“At home we tend to take democracy for granted, we should not”.
Former Conservative prime minister, Sir John Major, who served from 1990-1997 has criticised incumbent prime minister, Boris Johnson, for having “shredded” the United Kingdom’s reputation over Partygate.
Boris Johnson responded, whilst at a NATO summit in Warsaw, Poland, by suggesting that it was “demonstrably untrue”.
In a major speech, the former prime minister attacked the incumbent for party gate, and said that it was usual to resign if a prime minister breaks the law; it is increasingly expected that Boris Johnson will receive a fixed penalty notice for his attendance at Downing Street parties in contravention of his own rules.
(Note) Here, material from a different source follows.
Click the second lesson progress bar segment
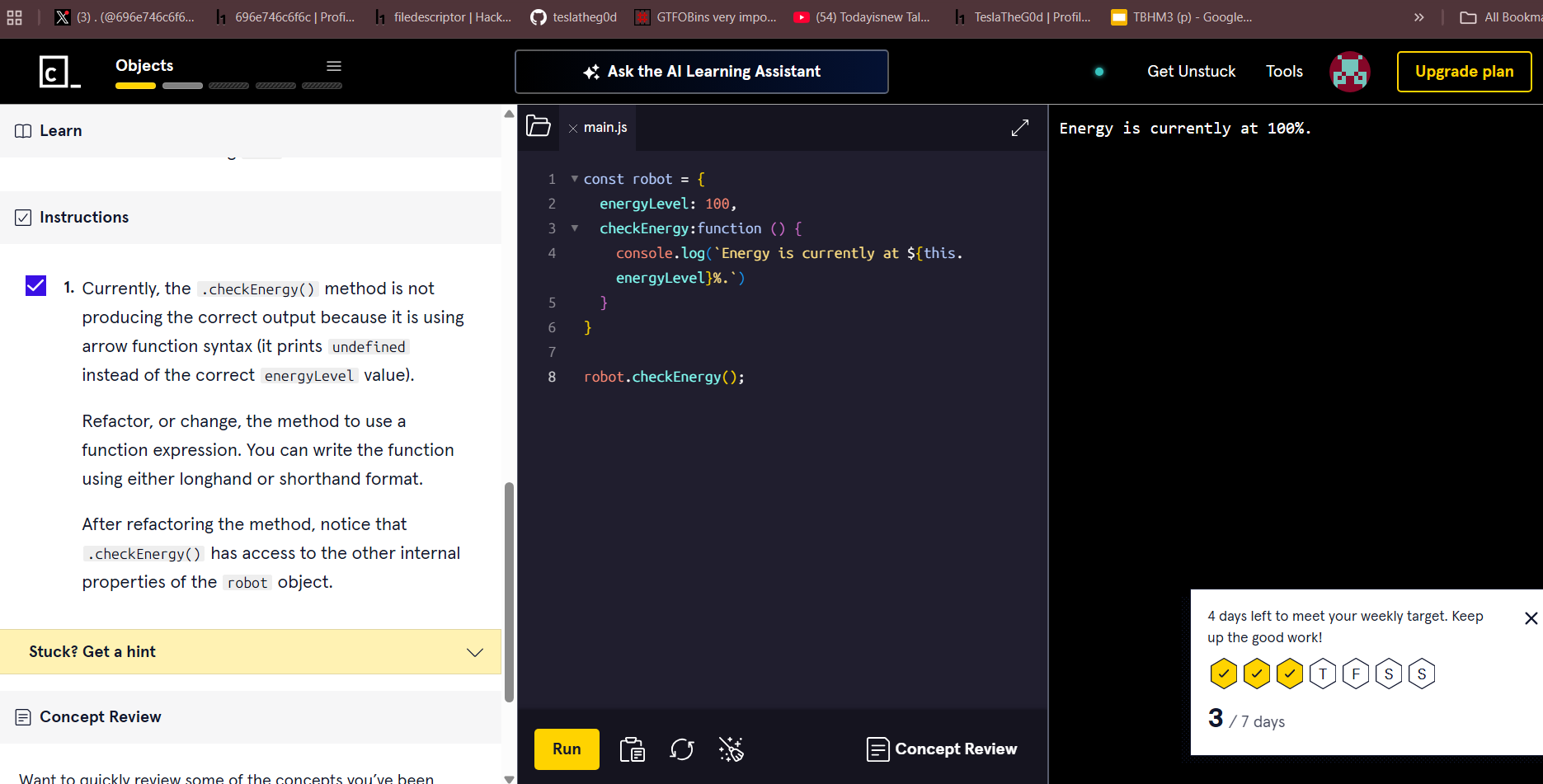1543x784 pixels. (182, 86)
“Our system relies also on respect for the laws made in Parliament… and on self-restraint by the powerful. If any of that delicate balance goes astray, as it has, at it is, our democracy is undermined.”
Major is the second former Conservative prime minister to criticise Johnson, after Theresa May made an impassioned intervention in the House of Commons suggesting that a prime minister should resign if they mislead the house.
Major also indicated Johnson should resign if he deliberately misled Parliament, saying that convention “must always” be followed.
Major spoke at the Institute for Government think tank, a research institute which aims to improve government effectiveness.
In the speech, which was entitled “In democracy we trust?”, Major had two key attack points; that Johnson was eroding democracy at home, and that this was threatening the UK’s status on the world stage.
“Trust is being lost and our reputation overseas has fallen because of our conduct. We are weakening our influence in the world.”
“We should be wary. Even a casual glance at overseas comment shows our reputation is being shredded. A nation that loses friends and allies becomes a weaker nation.”
Major gave the remarks whilst Johnson was meeting with fellow NATO leaders regarding the ongoing Ukraine crisis.
“There has been cynicism about politics from the dawn of time. We are told that politicians are “all the same”, and this untruth conditions electors to condone lies as though they were the accepted currency of public life.”
“But politicians are not “all the same”. And lies are just not acceptable.”
“To imply otherwise is to cheapen public life, and slander the vast majority of elected politicians who do not knowingly mislead.”
“But some do – and their behaviour is corrosive. This tarnishes both politics and the reputation of Parliament. It is a dangerous trend.”
“If lies become commonplace, truth ceases to exist. What and who, then, can we believe? The risk is …. nothing and no-one. And where are we then?”